What to do: Search the data for the string "Given", and report each line where it is found.

Material to process:
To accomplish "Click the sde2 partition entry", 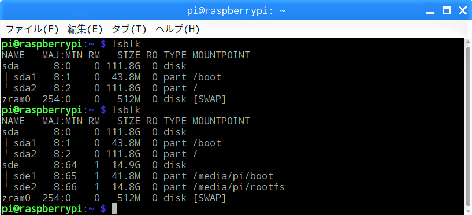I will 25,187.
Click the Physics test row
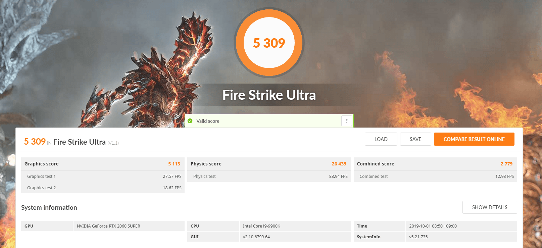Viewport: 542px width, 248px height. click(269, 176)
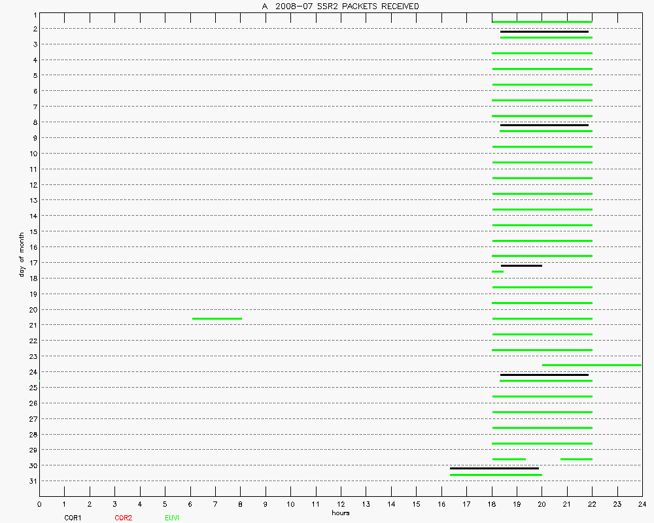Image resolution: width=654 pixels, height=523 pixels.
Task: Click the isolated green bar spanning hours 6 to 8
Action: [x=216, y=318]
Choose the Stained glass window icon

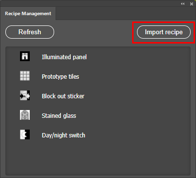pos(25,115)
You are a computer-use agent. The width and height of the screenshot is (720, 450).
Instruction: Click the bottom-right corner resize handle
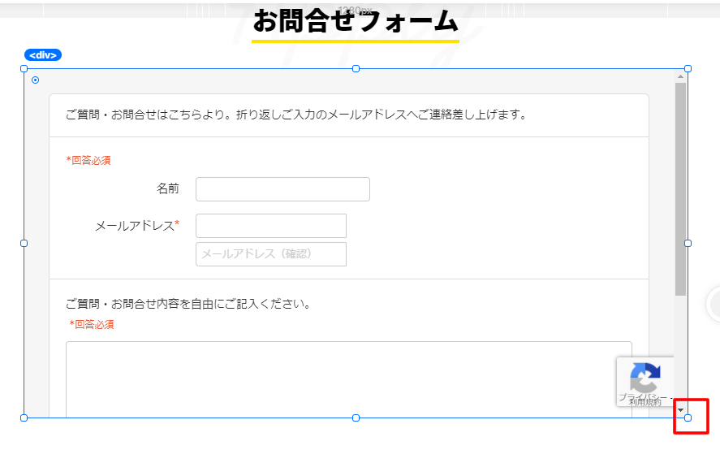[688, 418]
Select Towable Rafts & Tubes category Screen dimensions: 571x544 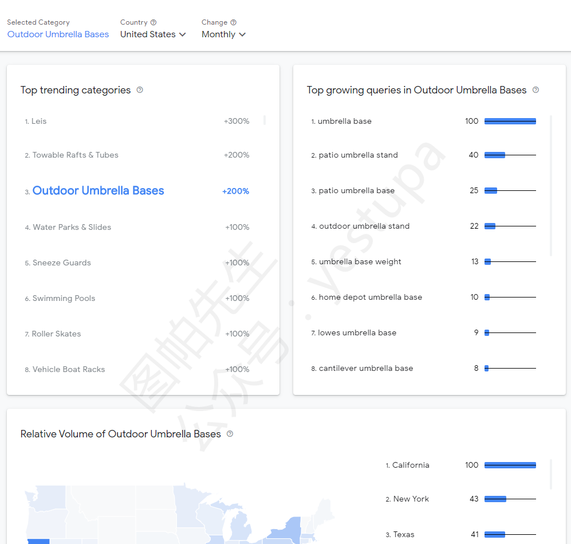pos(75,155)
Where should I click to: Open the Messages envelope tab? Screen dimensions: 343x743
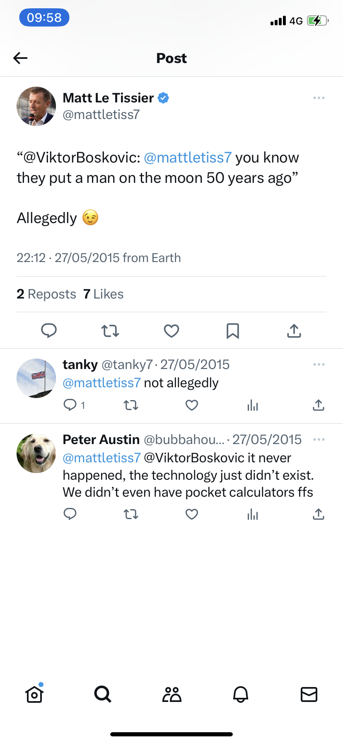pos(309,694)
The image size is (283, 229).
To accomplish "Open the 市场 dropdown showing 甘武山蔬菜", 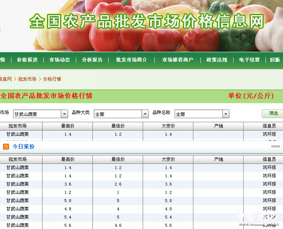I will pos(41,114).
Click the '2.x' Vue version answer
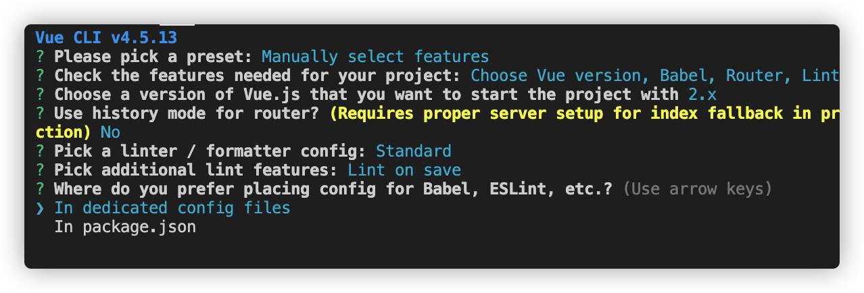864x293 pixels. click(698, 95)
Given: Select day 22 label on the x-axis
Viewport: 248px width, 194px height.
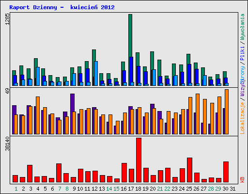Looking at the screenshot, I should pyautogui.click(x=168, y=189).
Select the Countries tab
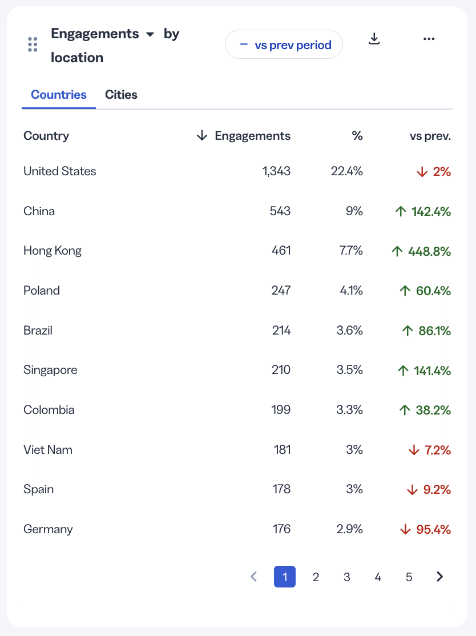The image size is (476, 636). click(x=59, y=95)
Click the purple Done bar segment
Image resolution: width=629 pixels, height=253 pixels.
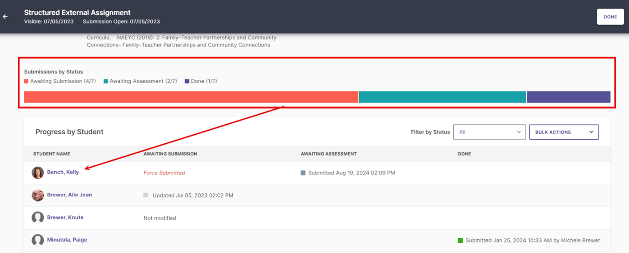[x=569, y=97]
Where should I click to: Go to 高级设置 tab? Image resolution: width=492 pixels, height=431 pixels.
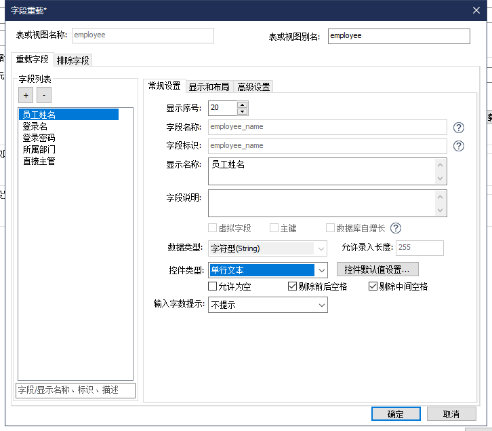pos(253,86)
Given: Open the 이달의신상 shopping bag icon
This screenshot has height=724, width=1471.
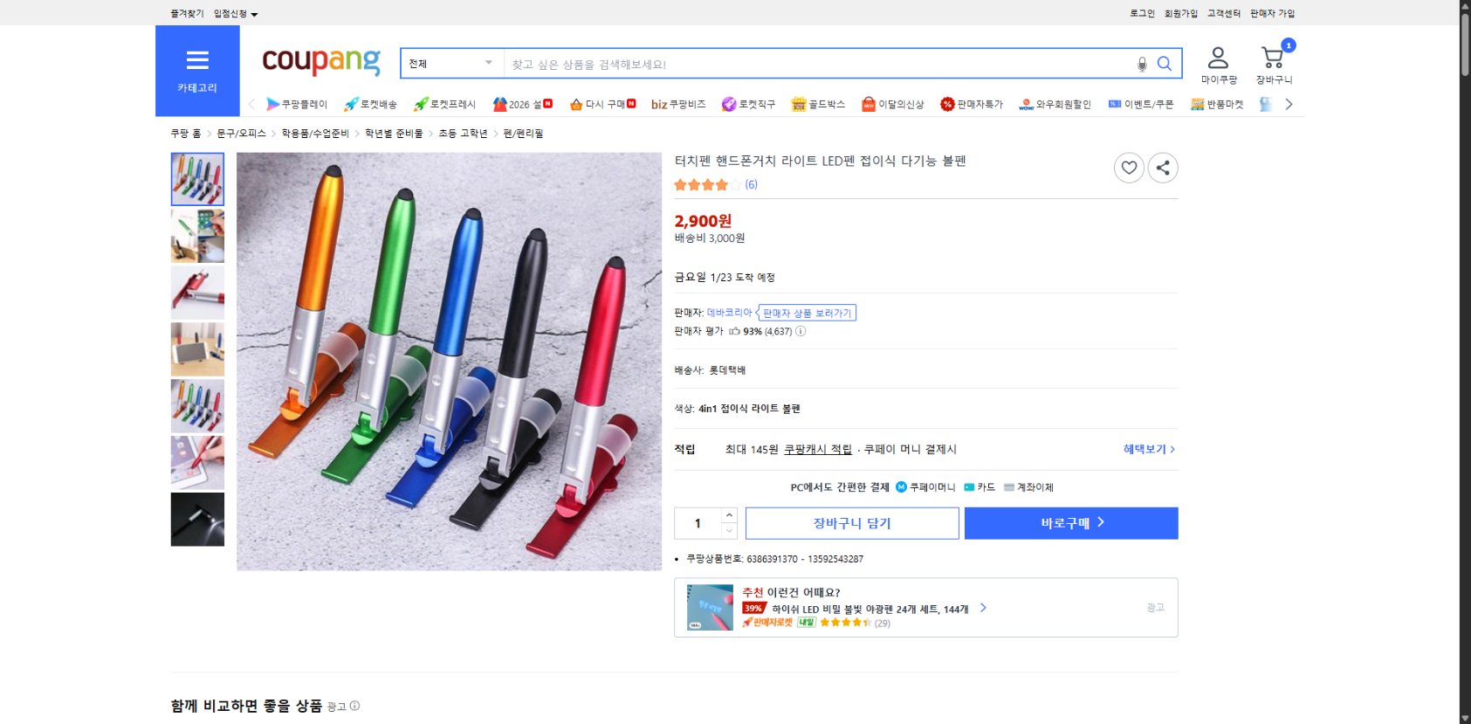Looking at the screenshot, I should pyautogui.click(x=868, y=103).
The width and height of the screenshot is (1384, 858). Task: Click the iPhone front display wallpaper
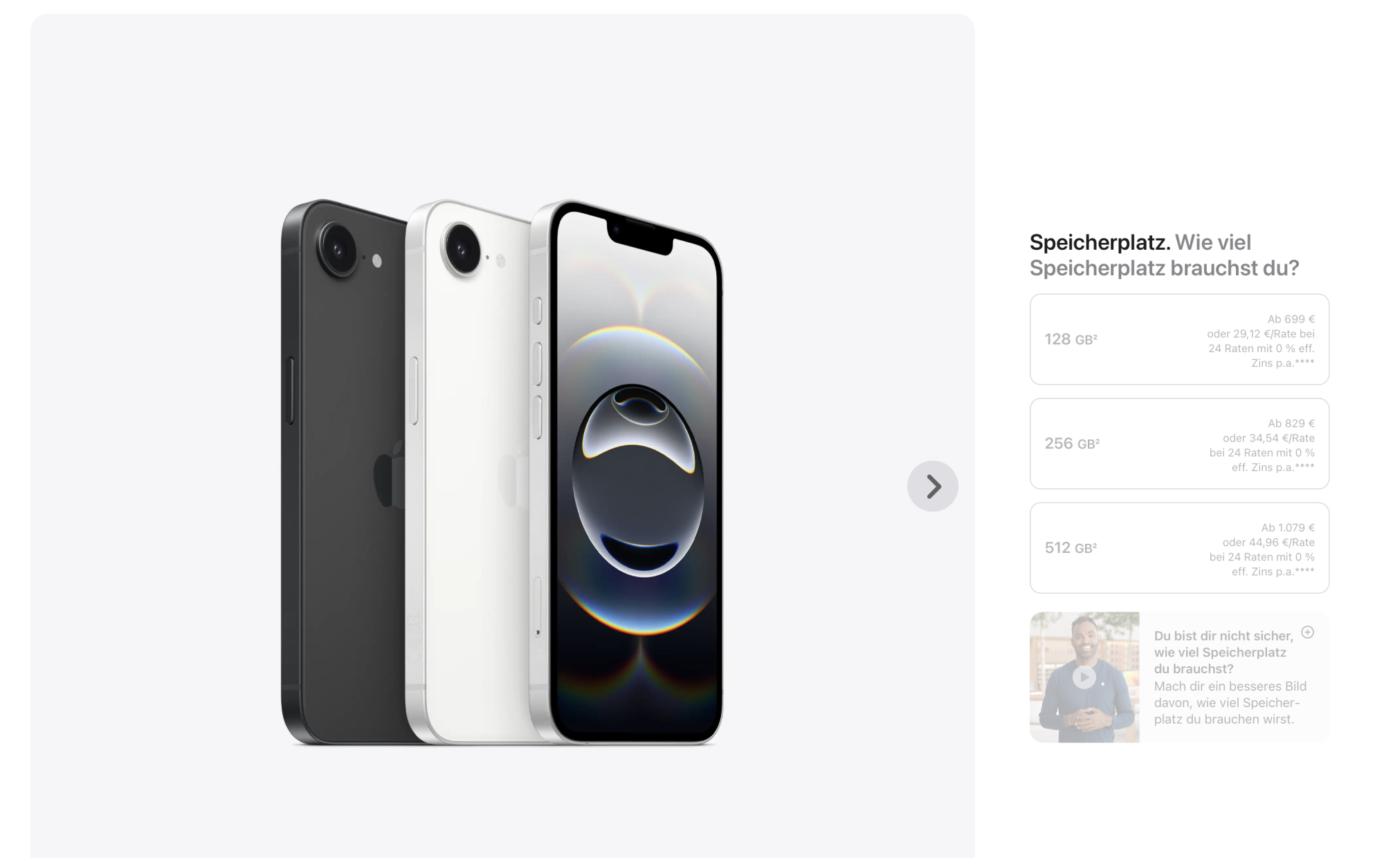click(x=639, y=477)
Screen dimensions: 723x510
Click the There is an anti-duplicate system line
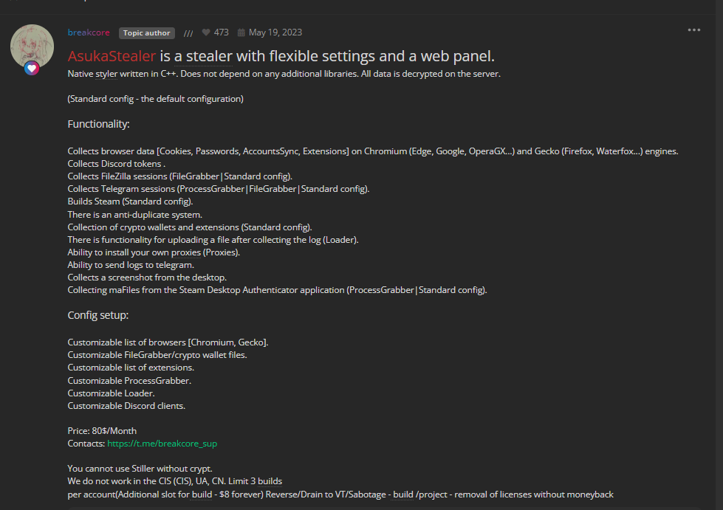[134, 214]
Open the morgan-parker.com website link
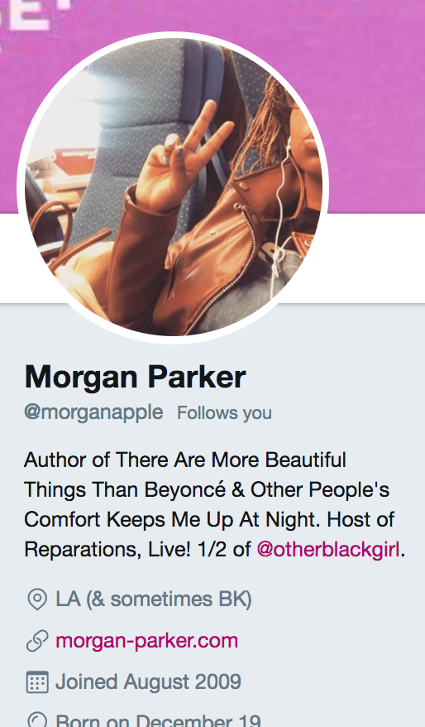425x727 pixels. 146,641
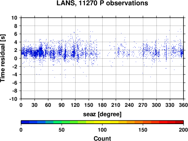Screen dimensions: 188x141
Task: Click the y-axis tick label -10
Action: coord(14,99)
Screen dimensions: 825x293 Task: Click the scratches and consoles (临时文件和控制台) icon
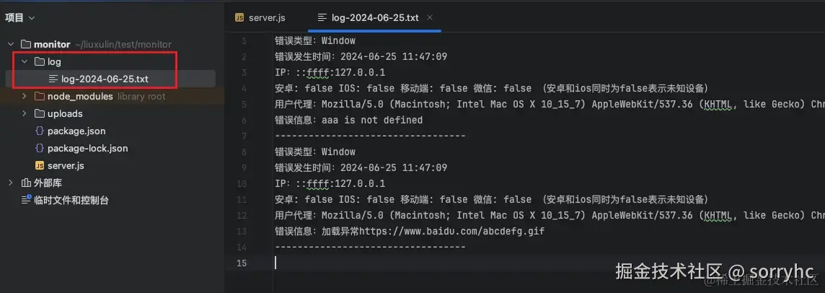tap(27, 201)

Final answer:
Given: Select day 22 label on the x-axis
Given: Open the 이달의신상 shopping bag icon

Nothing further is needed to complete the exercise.